**WORK ITEM**: When copying the records below, keep every word as it is and drop the images.

·····

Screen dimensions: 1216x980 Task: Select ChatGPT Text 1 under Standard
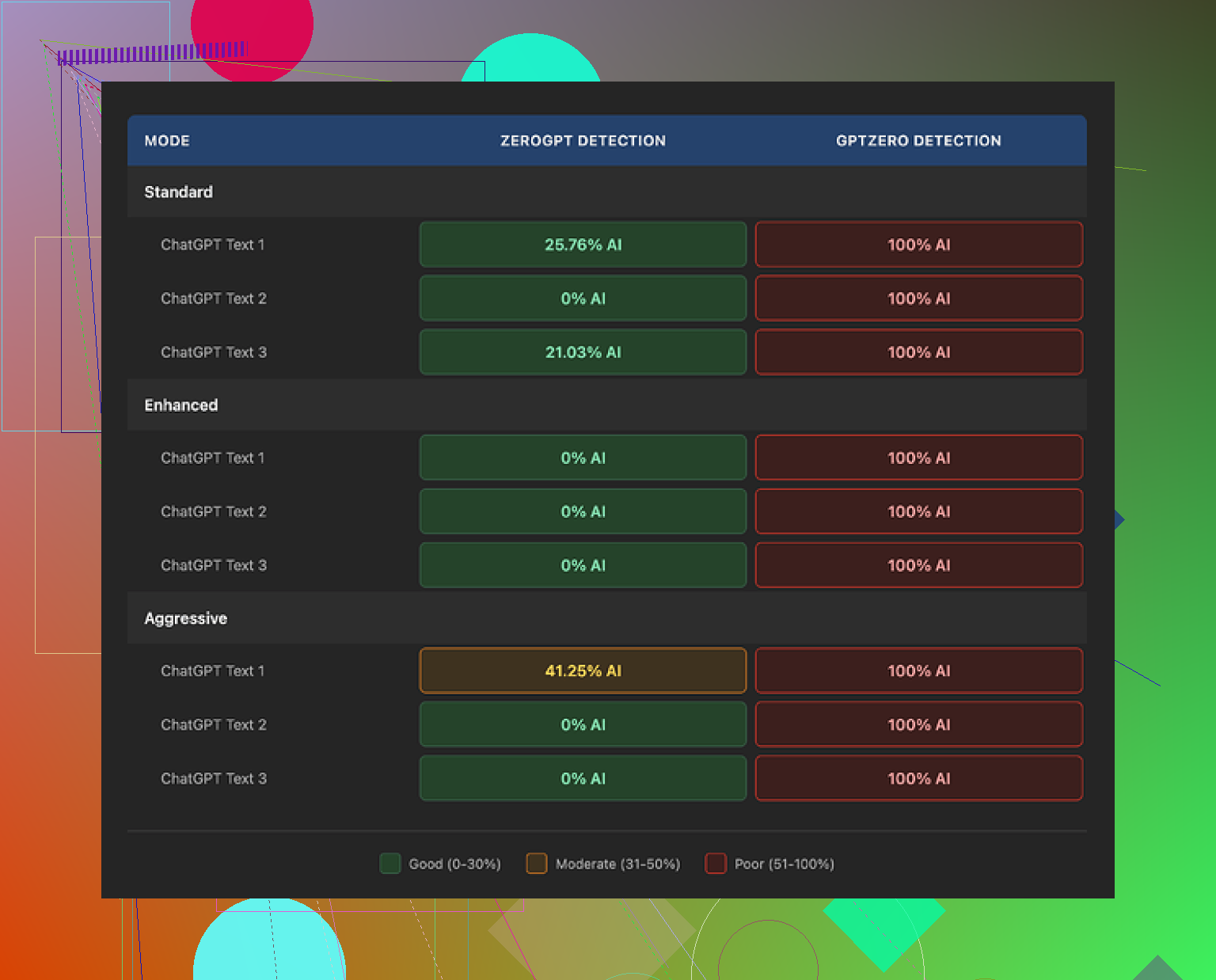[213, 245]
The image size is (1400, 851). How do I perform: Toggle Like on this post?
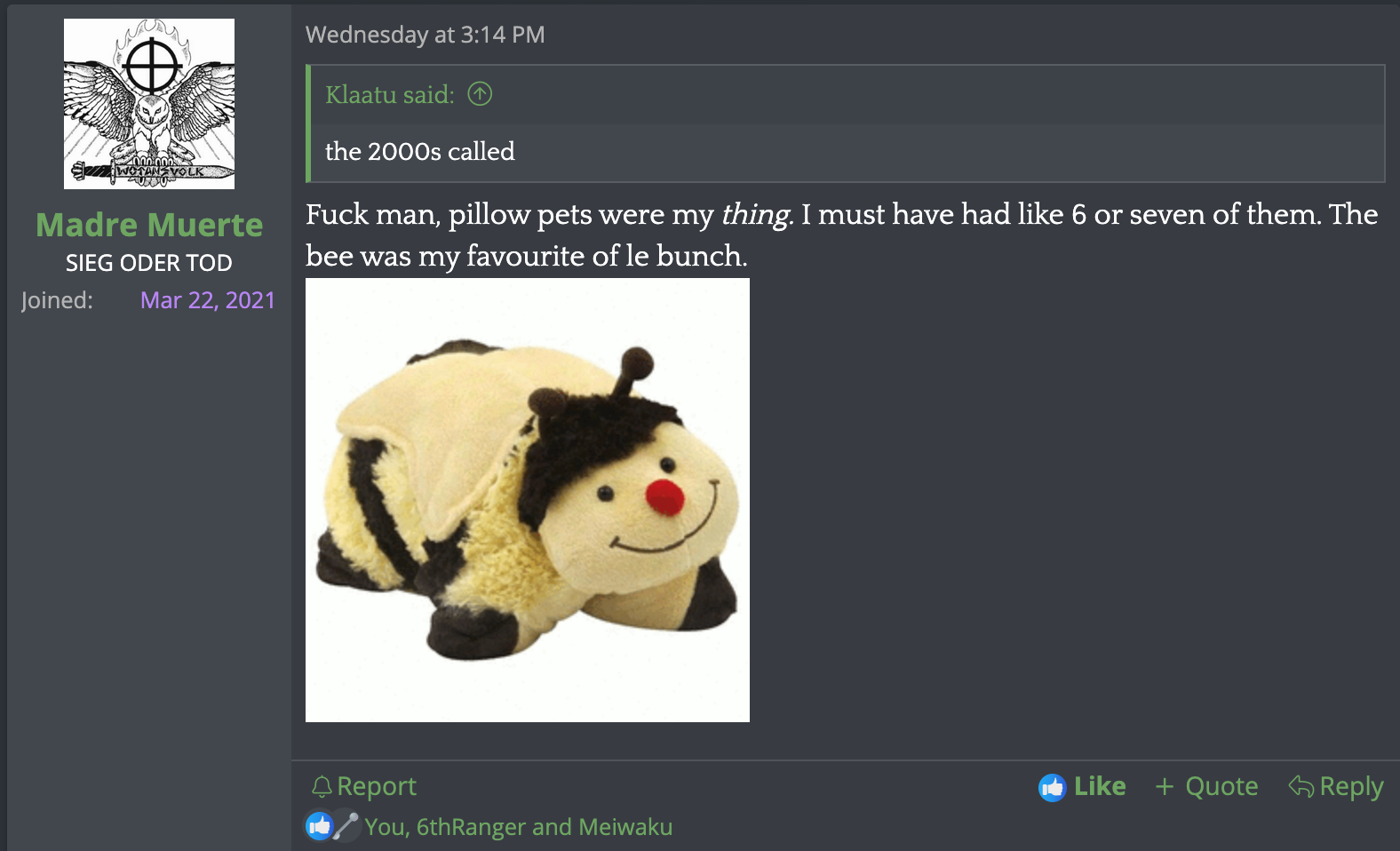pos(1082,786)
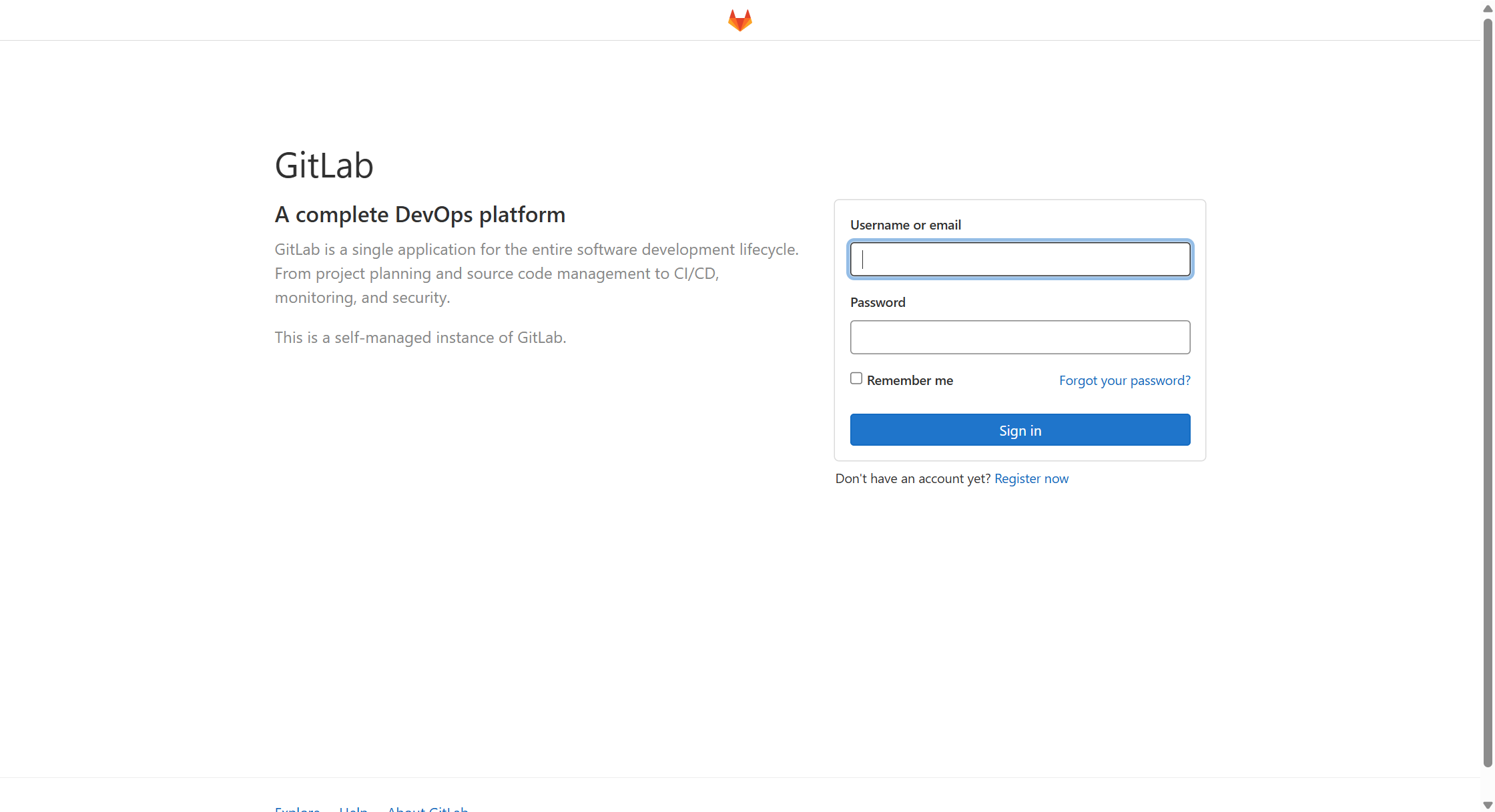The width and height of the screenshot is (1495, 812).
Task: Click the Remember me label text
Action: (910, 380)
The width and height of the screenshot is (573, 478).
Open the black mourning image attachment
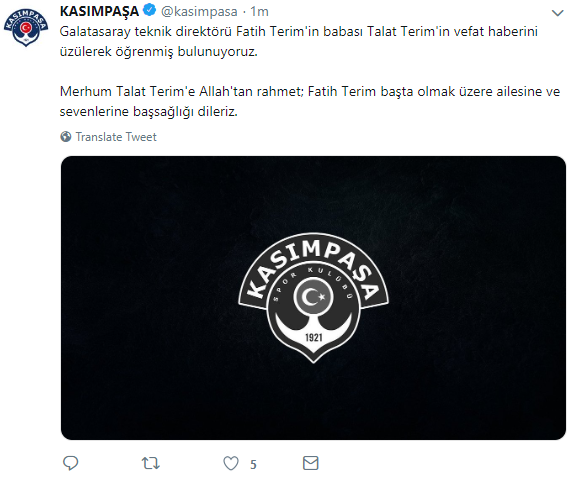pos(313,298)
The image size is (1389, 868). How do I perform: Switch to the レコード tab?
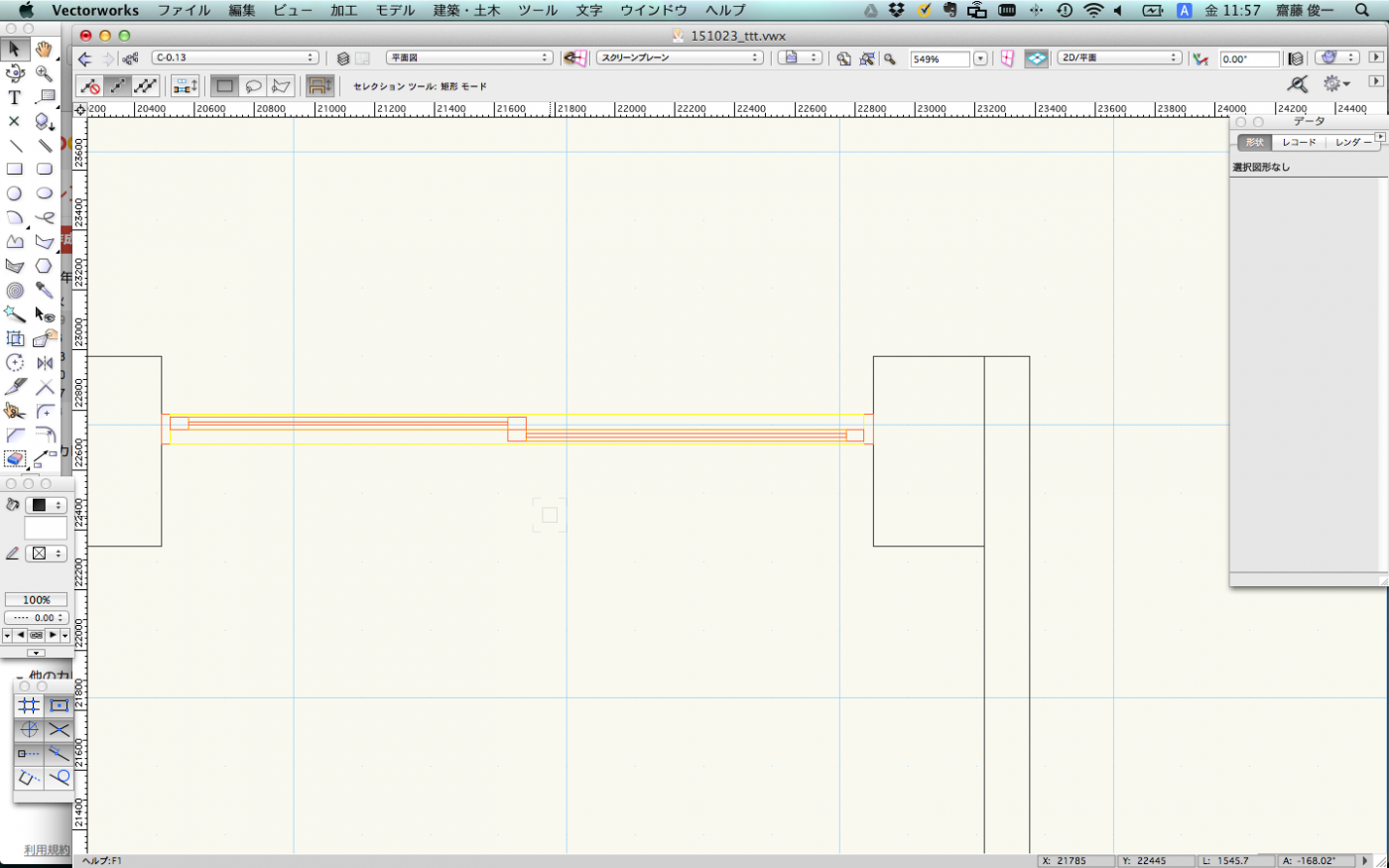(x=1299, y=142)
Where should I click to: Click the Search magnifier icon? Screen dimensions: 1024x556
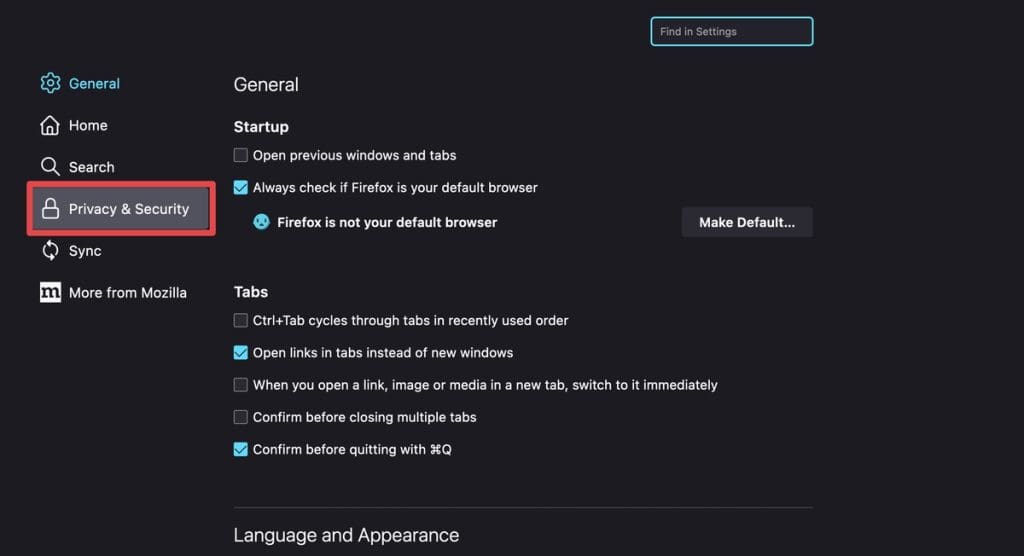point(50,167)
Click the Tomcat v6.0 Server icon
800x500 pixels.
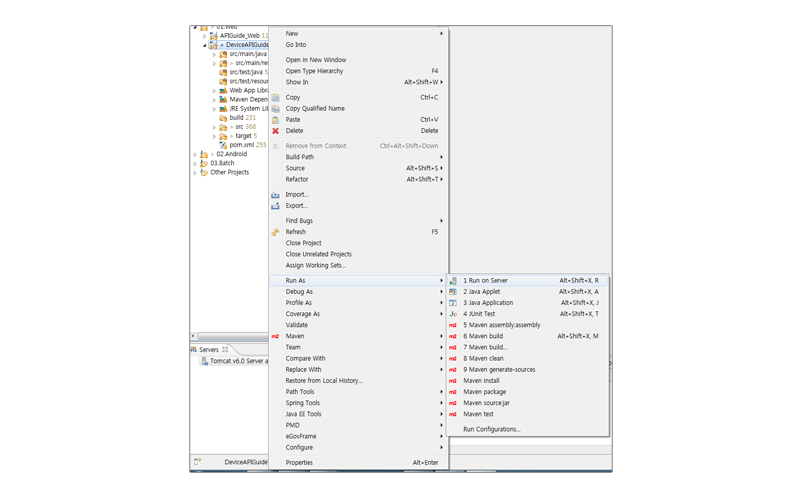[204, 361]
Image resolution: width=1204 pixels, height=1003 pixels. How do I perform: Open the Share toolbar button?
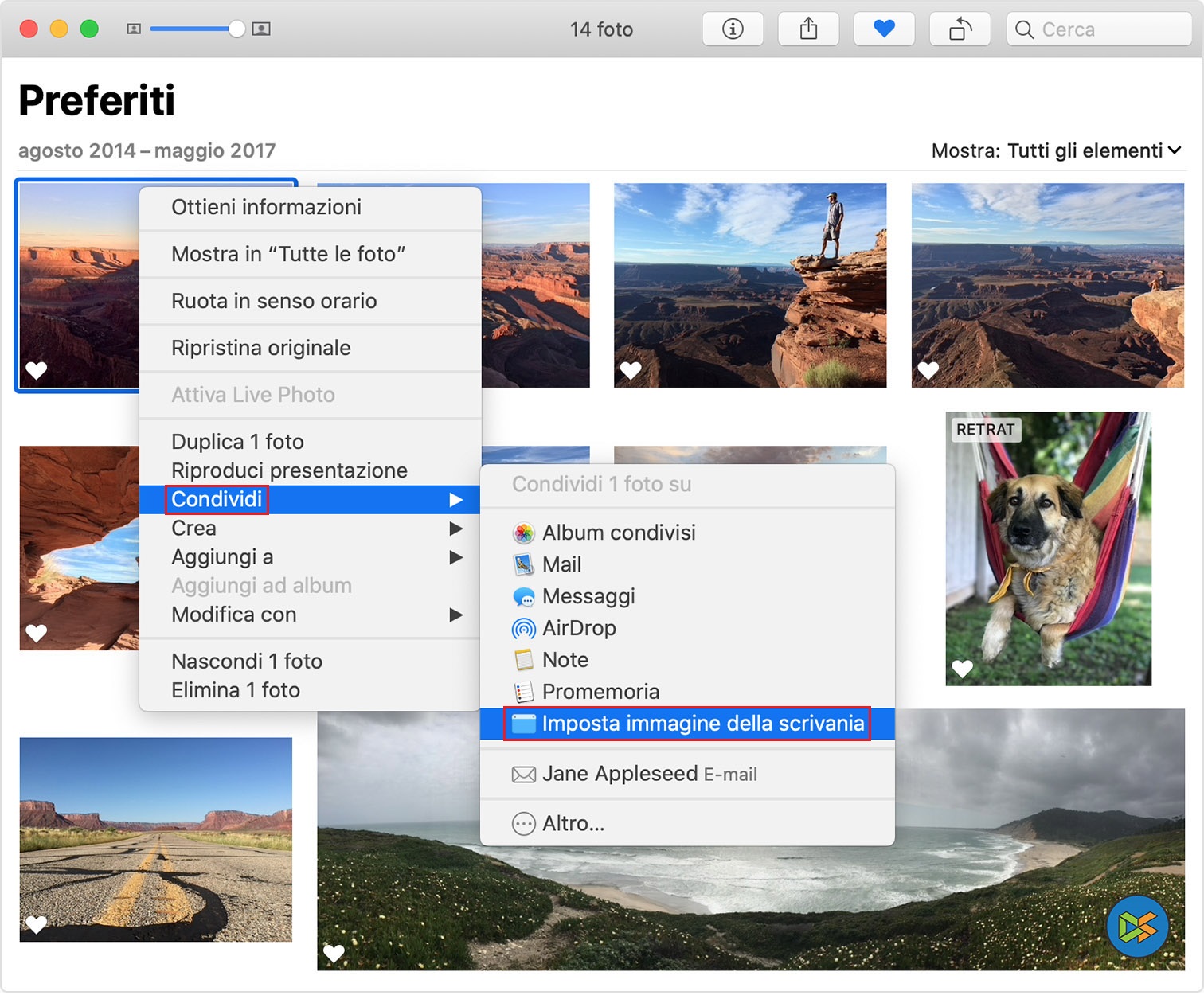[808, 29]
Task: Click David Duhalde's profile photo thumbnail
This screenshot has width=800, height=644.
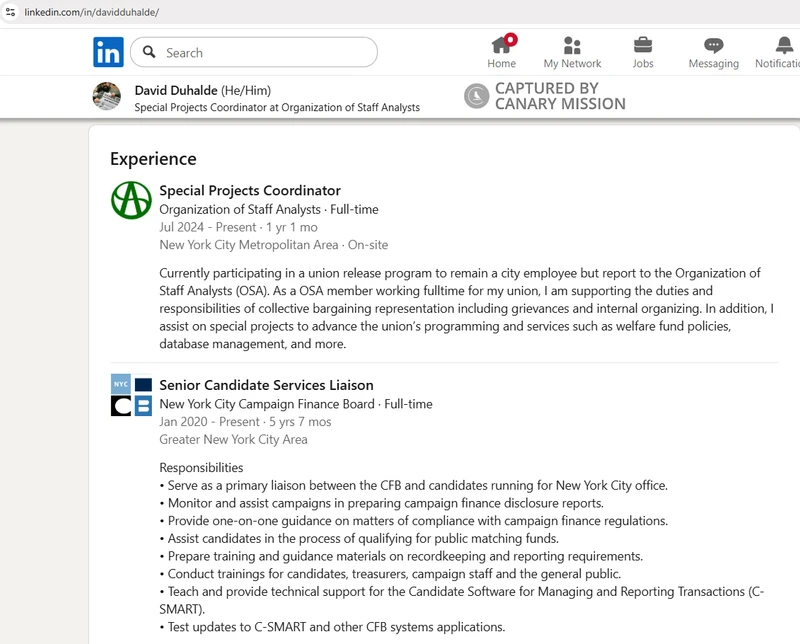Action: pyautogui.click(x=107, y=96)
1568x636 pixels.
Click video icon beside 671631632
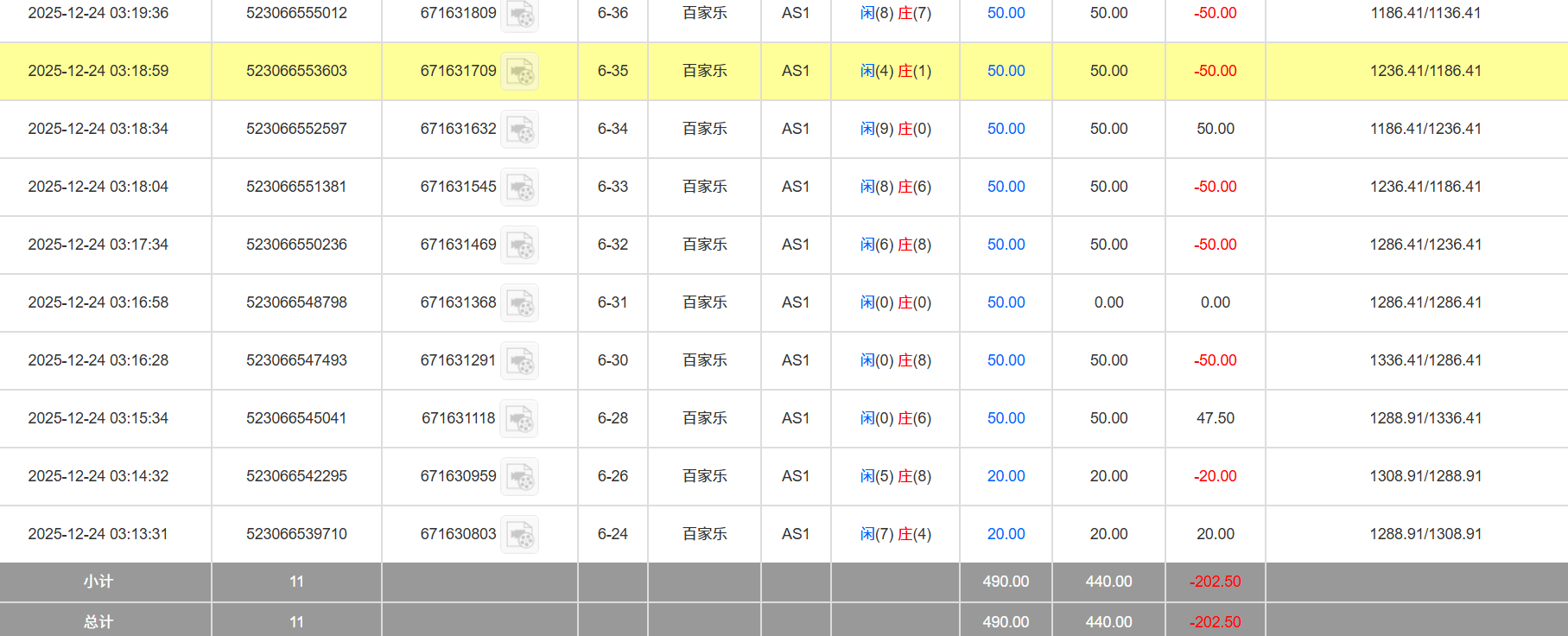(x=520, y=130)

·····

**ANSWER TO THIS PROBLEM**:
Screen dimensions: 1216x980 Task: Select ChatGPT Text 1 under Standard
[213, 245]
The image size is (1400, 851). How do I perform: Toggle Like on this post?
pos(1082,786)
The width and height of the screenshot is (1495, 812).
Task: Click the Remember me label text
Action: (910, 380)
The width and height of the screenshot is (573, 478).
Open the black mourning image attachment
pos(313,298)
The image size is (1389, 868). How do I perform: Switch to the レコード tab?
(x=1299, y=142)
Where should I click to: Click the Search magnifier icon? Screen dimensions: 1024x556
point(50,167)
Click the Tomcat v6.0 Server icon
800x500 pixels.
[204, 361]
Image resolution: width=1204 pixels, height=1003 pixels. How do I perform: Open the Share toolbar button?
[808, 29]
Task: Click David Duhalde's profile photo thumbnail
This screenshot has width=800, height=644.
Action: pyautogui.click(x=107, y=96)
1568x636 pixels.
Click video icon beside 671631632
(x=520, y=130)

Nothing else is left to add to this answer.